What are your best incident management tips and stories? #HugOps

👋Community members!

Downtime happens. And great incident response takes a village. Teams like Support, Dev, SRE, Ops, IT, and Marketing have to come together to resolve the problem while keeping customers in the loop from 'investigation' through 'resolution'. We believe in celebrating the teams that work hard to keep the services we rely on up and running 99.99% of the time. That's why we love the HugOps movement so much.

HugOps exalts empathy, cross-team collaboration, and trust as the keys to finding problems and shipping solutions faster. It comes to life as a hashtag on Twitter – a much-welcomed burst of positivity on a platform that sees its fair share of negativity and trolling. While #HugOps are typically shared during outages, we love the idea of showing the HugOps love when things are going right, too. It's always a good time to spread support and appreciation throughout our community.

✨Today we're excited to share our new HugOps hub with you! We hope you feel inspired to tweet HugOps love to your favorite services, share stories from the trenches, and submit your tips for incident response – all while learning from other folks in the incident response community who have already shared theirs. ✨

Comment below with your top tip for incident management and/or your best HugOps story (a time you felt supported or appreciated during incident response).

We'll highlight some of our favorites from this discussion on the HugOps website. We'll even send you a free HugOps poster to proudly display in your workspace. 🙌

BONUS: We'll be drawing one tip or story from this discussion at random on Friday, August 24th. The winner will receive a special HugOps gift package 🎁🎉

With #HugOps Love,

Shannon from Statuspage

9 comments

Comment

Tip :

Communication is the key. it is very important to stay calm from start to end of an incident. it helps to maintain the diplomatic tone. update stakeholders to avoid unwanted noice helps to maintain the proper environment to manage incident properly.

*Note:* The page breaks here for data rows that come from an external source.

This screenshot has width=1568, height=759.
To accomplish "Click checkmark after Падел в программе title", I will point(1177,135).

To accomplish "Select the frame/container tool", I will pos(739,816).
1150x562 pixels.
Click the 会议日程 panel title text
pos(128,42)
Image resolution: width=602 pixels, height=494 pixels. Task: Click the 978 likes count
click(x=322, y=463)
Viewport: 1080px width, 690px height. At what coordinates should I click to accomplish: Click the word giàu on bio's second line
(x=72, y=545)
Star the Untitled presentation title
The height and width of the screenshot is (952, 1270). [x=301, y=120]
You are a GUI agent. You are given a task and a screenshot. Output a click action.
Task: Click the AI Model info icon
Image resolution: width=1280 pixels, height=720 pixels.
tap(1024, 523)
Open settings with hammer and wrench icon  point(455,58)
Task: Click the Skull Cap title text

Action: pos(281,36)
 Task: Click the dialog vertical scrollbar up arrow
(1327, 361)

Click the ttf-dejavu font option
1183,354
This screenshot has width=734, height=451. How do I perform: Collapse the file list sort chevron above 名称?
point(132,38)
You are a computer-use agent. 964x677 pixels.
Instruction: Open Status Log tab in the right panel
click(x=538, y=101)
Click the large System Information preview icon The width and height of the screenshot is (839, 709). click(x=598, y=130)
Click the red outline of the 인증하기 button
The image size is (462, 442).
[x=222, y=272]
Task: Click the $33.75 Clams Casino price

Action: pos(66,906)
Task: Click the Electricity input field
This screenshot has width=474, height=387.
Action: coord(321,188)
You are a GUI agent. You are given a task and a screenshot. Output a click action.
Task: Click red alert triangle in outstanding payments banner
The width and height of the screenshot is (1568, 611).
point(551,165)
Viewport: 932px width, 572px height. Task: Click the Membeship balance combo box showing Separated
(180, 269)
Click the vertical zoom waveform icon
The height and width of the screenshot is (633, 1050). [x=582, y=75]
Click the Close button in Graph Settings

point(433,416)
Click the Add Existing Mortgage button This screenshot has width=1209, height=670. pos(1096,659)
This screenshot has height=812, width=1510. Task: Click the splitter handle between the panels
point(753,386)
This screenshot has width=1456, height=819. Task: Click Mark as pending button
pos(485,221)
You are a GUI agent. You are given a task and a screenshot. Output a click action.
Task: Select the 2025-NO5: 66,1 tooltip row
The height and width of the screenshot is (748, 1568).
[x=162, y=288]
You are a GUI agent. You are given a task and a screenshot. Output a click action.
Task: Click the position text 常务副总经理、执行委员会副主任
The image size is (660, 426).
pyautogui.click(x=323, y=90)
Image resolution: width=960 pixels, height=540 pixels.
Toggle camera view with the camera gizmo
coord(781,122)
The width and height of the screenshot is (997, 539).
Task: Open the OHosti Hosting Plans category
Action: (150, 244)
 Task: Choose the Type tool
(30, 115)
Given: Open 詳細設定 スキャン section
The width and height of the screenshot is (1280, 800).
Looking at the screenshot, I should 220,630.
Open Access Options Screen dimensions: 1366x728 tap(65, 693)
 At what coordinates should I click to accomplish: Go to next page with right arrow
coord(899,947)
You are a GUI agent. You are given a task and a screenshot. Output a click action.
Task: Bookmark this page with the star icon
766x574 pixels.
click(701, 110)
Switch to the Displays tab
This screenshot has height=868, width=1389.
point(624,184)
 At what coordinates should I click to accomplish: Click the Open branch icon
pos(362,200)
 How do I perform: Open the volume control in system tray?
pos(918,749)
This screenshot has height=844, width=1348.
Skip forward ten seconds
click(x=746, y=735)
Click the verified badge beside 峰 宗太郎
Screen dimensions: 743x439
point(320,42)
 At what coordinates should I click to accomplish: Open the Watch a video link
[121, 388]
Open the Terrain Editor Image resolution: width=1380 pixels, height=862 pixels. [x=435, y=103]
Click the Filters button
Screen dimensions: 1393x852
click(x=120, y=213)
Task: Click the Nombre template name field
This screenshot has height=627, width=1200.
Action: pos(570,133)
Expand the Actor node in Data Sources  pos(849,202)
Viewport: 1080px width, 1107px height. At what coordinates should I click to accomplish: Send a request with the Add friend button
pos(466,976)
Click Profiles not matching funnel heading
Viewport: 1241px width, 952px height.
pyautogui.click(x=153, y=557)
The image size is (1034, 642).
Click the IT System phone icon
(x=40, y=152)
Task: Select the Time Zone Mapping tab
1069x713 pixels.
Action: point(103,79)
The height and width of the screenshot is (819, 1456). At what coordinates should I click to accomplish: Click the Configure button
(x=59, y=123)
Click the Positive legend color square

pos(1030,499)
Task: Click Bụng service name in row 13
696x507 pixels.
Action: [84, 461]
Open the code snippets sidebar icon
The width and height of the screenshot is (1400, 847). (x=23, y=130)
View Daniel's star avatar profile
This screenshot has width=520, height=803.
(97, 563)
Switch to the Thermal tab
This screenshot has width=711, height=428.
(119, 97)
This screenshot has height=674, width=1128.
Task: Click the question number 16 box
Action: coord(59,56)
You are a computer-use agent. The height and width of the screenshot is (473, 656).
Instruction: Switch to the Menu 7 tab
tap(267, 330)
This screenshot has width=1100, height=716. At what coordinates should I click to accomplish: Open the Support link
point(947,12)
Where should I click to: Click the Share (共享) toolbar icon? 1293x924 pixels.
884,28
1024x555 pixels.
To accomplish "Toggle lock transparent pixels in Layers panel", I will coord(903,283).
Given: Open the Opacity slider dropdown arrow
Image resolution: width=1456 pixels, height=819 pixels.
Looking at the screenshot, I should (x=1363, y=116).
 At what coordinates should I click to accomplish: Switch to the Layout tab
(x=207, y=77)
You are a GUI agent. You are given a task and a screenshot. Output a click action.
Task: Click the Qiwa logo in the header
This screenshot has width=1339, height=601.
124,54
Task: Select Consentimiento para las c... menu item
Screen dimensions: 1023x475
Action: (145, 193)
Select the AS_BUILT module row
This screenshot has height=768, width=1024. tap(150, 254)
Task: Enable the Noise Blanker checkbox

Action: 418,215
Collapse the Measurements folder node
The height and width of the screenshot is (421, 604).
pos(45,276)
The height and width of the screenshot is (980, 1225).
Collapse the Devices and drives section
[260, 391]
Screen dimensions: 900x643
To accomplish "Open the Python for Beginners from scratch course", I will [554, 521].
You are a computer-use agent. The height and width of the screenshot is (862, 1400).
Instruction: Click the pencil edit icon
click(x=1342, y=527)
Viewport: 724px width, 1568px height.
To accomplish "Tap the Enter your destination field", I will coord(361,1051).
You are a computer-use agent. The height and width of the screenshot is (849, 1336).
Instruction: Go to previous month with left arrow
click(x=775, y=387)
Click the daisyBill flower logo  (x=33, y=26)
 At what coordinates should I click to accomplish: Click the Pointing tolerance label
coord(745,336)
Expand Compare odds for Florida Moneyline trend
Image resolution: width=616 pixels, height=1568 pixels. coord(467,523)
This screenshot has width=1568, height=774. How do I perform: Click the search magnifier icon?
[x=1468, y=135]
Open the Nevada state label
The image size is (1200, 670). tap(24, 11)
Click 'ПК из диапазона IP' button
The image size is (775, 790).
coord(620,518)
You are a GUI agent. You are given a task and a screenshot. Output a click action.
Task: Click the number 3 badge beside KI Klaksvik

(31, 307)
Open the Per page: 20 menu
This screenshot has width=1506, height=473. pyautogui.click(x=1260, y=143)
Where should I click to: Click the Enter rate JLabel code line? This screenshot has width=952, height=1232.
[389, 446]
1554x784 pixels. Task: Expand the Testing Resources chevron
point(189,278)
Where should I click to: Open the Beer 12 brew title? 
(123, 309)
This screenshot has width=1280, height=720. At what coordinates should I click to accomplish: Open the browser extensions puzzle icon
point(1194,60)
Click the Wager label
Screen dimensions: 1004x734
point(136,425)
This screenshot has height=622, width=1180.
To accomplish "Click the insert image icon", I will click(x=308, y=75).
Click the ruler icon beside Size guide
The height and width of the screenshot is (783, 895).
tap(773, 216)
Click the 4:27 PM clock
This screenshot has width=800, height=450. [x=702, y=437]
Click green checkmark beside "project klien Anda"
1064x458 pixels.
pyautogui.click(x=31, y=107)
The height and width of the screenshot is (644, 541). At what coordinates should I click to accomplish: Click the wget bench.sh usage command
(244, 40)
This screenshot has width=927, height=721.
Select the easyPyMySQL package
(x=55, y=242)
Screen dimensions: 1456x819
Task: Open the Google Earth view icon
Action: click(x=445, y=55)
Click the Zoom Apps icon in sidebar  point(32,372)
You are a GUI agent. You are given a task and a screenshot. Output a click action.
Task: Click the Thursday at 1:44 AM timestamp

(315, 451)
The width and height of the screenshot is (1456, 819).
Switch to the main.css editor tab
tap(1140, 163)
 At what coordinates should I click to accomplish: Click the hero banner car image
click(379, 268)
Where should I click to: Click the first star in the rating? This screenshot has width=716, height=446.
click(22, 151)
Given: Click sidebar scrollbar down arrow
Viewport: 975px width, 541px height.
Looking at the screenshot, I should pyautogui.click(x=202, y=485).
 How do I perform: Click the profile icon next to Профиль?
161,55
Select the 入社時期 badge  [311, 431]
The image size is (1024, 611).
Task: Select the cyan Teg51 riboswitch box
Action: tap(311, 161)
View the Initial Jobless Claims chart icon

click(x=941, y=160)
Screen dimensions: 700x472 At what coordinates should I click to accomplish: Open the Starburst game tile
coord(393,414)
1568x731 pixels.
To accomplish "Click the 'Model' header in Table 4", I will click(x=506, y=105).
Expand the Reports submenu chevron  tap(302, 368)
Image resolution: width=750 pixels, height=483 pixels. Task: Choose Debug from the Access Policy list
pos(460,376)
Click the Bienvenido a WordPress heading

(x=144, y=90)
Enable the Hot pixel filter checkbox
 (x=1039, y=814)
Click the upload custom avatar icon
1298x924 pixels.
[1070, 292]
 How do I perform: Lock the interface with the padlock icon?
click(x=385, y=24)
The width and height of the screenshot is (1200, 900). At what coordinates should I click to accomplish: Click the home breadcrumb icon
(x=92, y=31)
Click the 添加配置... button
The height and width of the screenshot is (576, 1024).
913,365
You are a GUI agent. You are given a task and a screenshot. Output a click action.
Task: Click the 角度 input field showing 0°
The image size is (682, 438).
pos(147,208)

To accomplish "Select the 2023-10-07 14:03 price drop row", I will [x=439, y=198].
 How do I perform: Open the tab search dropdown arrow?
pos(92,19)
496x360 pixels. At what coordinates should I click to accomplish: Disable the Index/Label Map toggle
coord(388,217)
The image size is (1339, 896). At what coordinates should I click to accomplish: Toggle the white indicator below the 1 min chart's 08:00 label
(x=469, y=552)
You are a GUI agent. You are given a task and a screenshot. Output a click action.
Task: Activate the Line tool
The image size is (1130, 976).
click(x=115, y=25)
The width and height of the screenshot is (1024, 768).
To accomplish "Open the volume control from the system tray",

Not specifically me but our team was appreciated for maintaining the proper communication-line during incidents. It is not always the fix/resolution that comes first but the proper communication which gave us strength to pass that extra mile in proper incident management throughout these years.

Like • Sharon.ross likes this

These are awesome tips @Alana Fernando!! Thanks so much for sharing.

proper communication gave us strength to pass that extra mile in proper incident management throughout these years.

^^^ THIS! So true. Communication really is 🔑

P.S. Email me (swinter@atlassian.com) so I can send you a link for a poster!

Tip:

Why bother communicating if your customers cannot easily find out about incidents? Promote your external or internal status page through Social Media & on-boarding emails to customers/users, to name a couple. Integrate with your existing portal(s) or applications (web/iOS/Android) to inform customers of incidents and direct them a status page. Finally, encourage customers via support tickets (add on the end of a signature or pre-defined template) to subscribe to your status page for future notifications of incidents.

It's been really rewarding to hear comments from our support and engineering teams such as "directing customers to our status page enables our teams to focus on the issue at hand, rather than stress of multiple tickets/calls, and restore service as quickly as possible".

Like • like this

@Nick Coates you are spot on with this!! Thanks for sharing. The best comms in the world are useless if your customers don't know what communication channels you're using (and where to find them). Love all of the ideas you've laid out for promoting them.

If you're up for it, we'd love for you to expand on this in a guest blog post for us. 😊What do you think?

P.S. Email me (swinter@atlassian.com) so I can send you a link for a poster!

Hey @shannyshan, absolutely! I would be honoured to expand on this in a guest blog post :) I'll drop you an email and we can go from there.

Communication - let people know there is an outage and it is being worked on. Acknowledge the issue. Don't rely on managers to pass messages down - use on-screen messages where possible or visit the working areas.

Focus #1 - return to operations. Resources should not be diverted from RTO to work out why it happened, what the expected long term impacts are, and how it can be prevented. Where possible do try to estimate the expected RTO so this can be communicated.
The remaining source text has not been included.